### What you have to do
Beginning with the line where "Click Zoom to CAD" appears, repeat every remaining line of the entries exactly, the last line included.

Saved data entries
____

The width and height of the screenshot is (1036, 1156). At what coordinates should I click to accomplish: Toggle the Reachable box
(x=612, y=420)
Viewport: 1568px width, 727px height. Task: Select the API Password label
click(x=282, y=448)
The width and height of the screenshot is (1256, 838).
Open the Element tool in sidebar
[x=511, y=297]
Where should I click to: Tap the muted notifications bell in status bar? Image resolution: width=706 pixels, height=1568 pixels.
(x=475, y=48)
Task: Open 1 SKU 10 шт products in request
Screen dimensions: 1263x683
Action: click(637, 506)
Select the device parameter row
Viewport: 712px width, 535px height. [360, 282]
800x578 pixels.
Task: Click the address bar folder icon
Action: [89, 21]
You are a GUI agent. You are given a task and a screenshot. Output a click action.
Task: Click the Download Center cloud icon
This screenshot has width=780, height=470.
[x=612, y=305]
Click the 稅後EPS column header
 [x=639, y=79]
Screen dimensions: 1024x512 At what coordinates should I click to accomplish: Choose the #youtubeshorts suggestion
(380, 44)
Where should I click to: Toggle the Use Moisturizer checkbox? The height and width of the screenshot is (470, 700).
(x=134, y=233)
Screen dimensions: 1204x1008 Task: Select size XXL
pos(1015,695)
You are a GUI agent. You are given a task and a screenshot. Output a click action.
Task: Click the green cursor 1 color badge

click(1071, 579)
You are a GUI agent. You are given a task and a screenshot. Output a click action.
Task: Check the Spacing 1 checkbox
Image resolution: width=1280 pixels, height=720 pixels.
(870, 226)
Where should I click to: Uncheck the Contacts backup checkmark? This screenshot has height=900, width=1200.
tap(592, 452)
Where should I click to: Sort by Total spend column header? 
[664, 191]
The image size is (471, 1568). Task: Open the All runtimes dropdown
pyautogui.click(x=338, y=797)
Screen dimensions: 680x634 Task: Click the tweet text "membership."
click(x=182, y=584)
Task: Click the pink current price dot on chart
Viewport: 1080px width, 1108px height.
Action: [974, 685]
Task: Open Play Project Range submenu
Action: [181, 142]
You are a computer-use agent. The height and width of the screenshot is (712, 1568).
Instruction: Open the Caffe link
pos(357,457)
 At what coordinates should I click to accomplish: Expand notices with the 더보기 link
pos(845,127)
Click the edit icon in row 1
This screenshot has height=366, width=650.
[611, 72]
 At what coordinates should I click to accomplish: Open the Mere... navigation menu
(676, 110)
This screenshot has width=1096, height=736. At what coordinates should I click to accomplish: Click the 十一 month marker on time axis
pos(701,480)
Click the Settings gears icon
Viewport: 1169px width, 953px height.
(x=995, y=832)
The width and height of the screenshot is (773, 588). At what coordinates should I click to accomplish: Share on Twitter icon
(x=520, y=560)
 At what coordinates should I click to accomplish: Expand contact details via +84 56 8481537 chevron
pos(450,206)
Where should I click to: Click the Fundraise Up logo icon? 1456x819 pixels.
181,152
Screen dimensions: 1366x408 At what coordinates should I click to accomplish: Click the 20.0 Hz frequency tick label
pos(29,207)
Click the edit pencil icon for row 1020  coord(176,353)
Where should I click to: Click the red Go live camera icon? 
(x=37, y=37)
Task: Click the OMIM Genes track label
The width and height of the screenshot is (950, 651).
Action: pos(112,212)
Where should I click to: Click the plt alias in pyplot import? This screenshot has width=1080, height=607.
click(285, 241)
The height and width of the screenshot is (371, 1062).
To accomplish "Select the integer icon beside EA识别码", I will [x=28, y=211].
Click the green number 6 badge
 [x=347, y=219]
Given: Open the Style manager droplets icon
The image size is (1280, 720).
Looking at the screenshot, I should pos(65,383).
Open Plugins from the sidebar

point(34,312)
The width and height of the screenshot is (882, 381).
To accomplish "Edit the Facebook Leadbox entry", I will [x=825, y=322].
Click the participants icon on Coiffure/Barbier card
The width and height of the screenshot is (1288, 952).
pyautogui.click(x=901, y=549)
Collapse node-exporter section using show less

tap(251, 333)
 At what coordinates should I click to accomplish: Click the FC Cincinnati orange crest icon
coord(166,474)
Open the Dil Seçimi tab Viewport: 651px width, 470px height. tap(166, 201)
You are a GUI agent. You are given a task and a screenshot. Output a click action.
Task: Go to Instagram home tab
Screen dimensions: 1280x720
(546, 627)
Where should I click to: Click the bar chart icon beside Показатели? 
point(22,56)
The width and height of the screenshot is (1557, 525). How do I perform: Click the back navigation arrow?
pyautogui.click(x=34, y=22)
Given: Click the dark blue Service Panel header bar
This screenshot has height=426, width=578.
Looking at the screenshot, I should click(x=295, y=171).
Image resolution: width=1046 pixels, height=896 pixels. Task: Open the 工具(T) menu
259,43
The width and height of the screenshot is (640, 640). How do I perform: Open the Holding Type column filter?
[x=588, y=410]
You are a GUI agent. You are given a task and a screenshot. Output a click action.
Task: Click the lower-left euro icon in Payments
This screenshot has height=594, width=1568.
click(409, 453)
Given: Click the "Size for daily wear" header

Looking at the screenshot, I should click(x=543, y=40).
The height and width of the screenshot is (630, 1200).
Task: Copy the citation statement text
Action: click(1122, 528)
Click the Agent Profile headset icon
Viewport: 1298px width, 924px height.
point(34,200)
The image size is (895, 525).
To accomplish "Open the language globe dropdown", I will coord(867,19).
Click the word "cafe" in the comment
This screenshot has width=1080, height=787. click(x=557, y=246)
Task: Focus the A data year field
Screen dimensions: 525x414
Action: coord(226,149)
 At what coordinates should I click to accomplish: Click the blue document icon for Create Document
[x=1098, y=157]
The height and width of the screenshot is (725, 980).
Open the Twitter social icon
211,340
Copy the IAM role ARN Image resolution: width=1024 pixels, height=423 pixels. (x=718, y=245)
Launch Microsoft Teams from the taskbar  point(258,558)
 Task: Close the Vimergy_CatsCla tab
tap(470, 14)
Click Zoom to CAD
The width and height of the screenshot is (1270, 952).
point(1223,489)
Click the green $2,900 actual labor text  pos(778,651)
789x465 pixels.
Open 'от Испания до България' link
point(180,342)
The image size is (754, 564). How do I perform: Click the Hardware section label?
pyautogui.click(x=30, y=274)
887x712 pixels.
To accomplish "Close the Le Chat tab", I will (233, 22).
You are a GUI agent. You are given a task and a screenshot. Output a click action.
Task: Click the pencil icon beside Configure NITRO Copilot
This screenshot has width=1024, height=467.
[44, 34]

____

### Finished exercise
Click Zoom to CAD
The width and height of the screenshot is (1270, 952).
point(1223,489)
Click the green $2,900 actual labor text  pos(778,651)
789x465 pixels.
Open 'от Испания до България' link
point(180,342)
The image size is (754, 564). How do I perform: Click the Hardware section label?
pyautogui.click(x=30, y=274)
887x712 pixels.
To accomplish "Close the Le Chat tab", I will (233, 22).
You are a GUI agent. You are given a task and a screenshot. Output a click action.
Task: Click the pencil icon beside Configure NITRO Copilot
This screenshot has width=1024, height=467.
[44, 34]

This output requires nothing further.